Electronic voter rosters merit further study from Legislature, task force says

A task force chaired by Minnesota Secretary of State Mark Ritchie is asking the Legislature to authorize further study of electronic voter registers, which, the group says, would be an improvement over the paper books containing voter information now used on election day.

Ritchie said:

“Electronic rosters have the potential to improve the voter experience, while saving taxpayer dollars. It’s important to evaluate this tool to accurately judge the costs and benefits.”

A summary of the task force recommendations says:

  • The Legislature should authorize a study to be conducted during the 2014 General Election to evaluate electronic rosters in a more high-volume election.
  • The Legislature should appropriate funds to offset the costs of the 2014 electronic roster study for local election officials.
  • Minimum functionality requirements should be set for electronic rosters.
  • Minimum data security requirements should be set for electronic rosters.
  • No photos should be used in electronic rosters at this time.
  • The Legislature should appropriate funds to provide for a formal evaluation of the 2014 electronic roster study.

---*---

> _TASK REQUIREMENTS_:
A – Name every recommendation listed in the task force summary in the article on electronic voter rosters.
B – Write out the part of the article on electronic voter rosters starting with "A summary of" and going on through "local election officials.".

---*---

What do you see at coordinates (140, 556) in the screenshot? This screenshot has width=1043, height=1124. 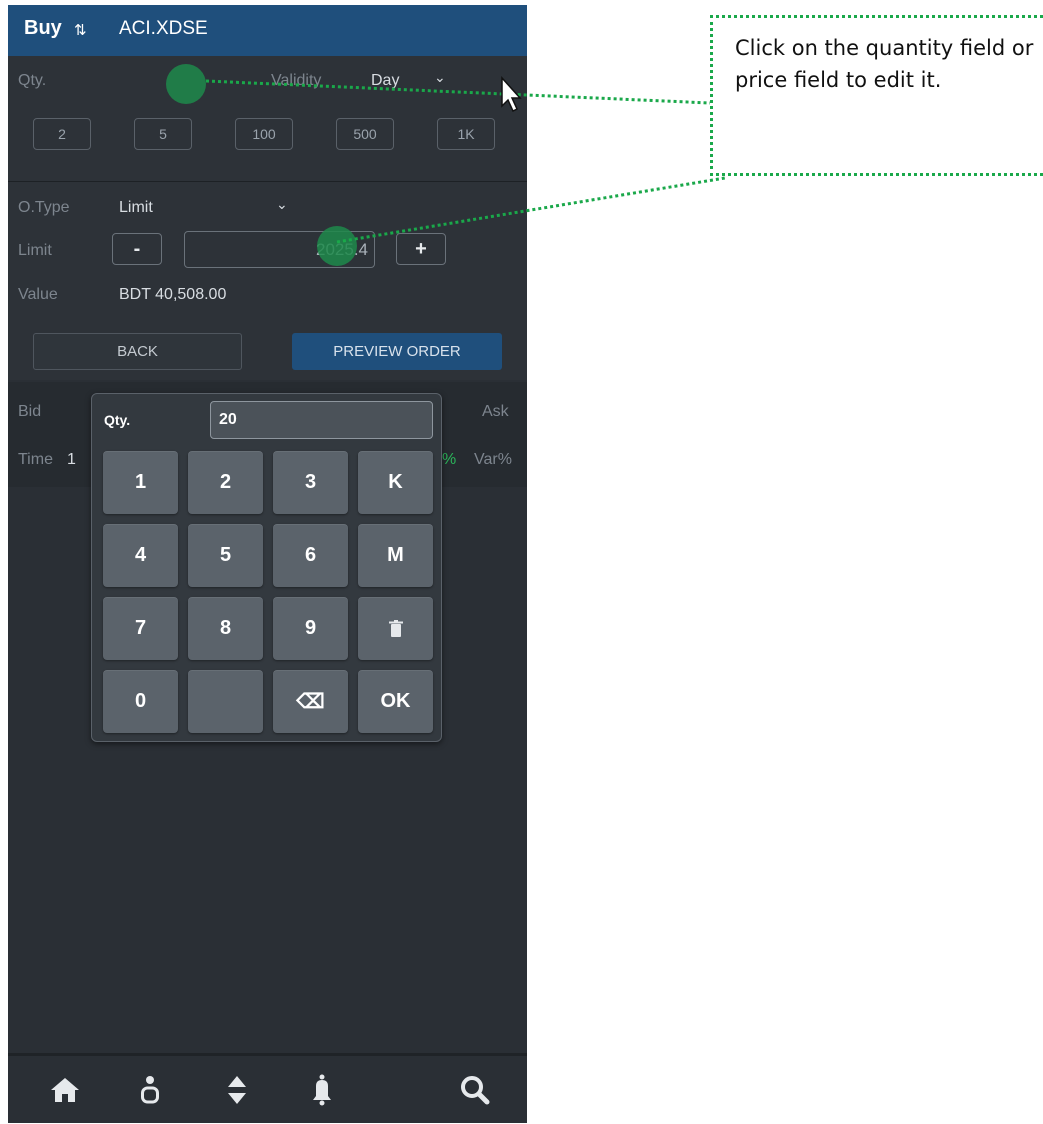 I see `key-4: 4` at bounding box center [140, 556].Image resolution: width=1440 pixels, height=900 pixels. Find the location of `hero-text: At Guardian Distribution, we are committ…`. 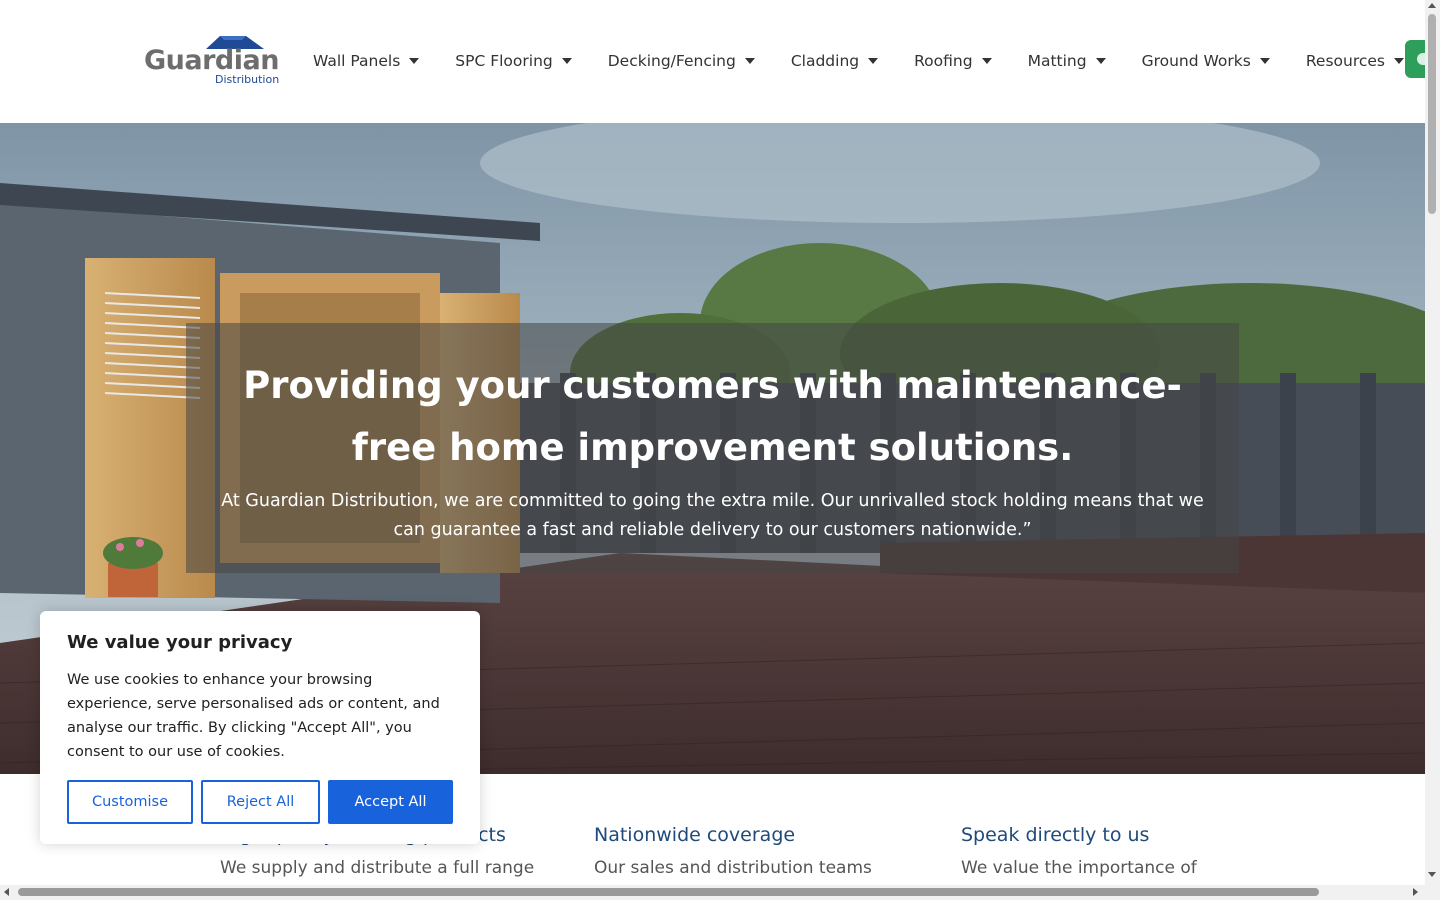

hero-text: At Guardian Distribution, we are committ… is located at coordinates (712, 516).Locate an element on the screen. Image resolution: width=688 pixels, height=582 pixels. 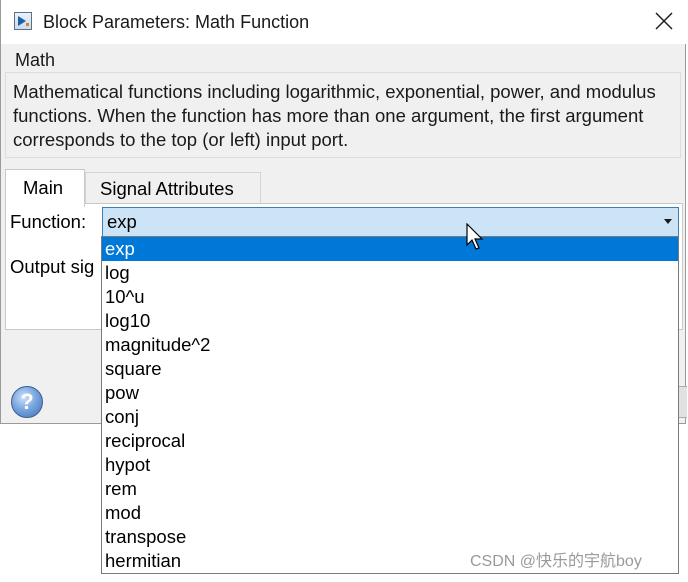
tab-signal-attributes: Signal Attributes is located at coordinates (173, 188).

---*---

> _SOLUTIONS TO THE TASKS_:
A –
- The Legislature should authorize a study to be conducted during the 2014 General Election to evaluate electronic rosters in a more high-volume election.
- The Legislature should appropriate funds to offset the costs of the 2014 electronic roster study for local election officials.
- Minimum functionality requirements should be set for electronic rosters.
- Minimum data security requirements should be set for electronic rosters.
- No photos should be used in electronic rosters at this time.
- The Legislature should appropriate funds to provide for a formal evaluation of the 2014 electronic roster study.

B –
A summary of the task force recommendations says:

  • The Legislature should authorize a study to be conducted during the 2014 General Election to evaluate electronic rosters in a more high-volume election.
  • The Legislature should appropriate funds to offset the costs of the 2014 electronic roster study for local election officials.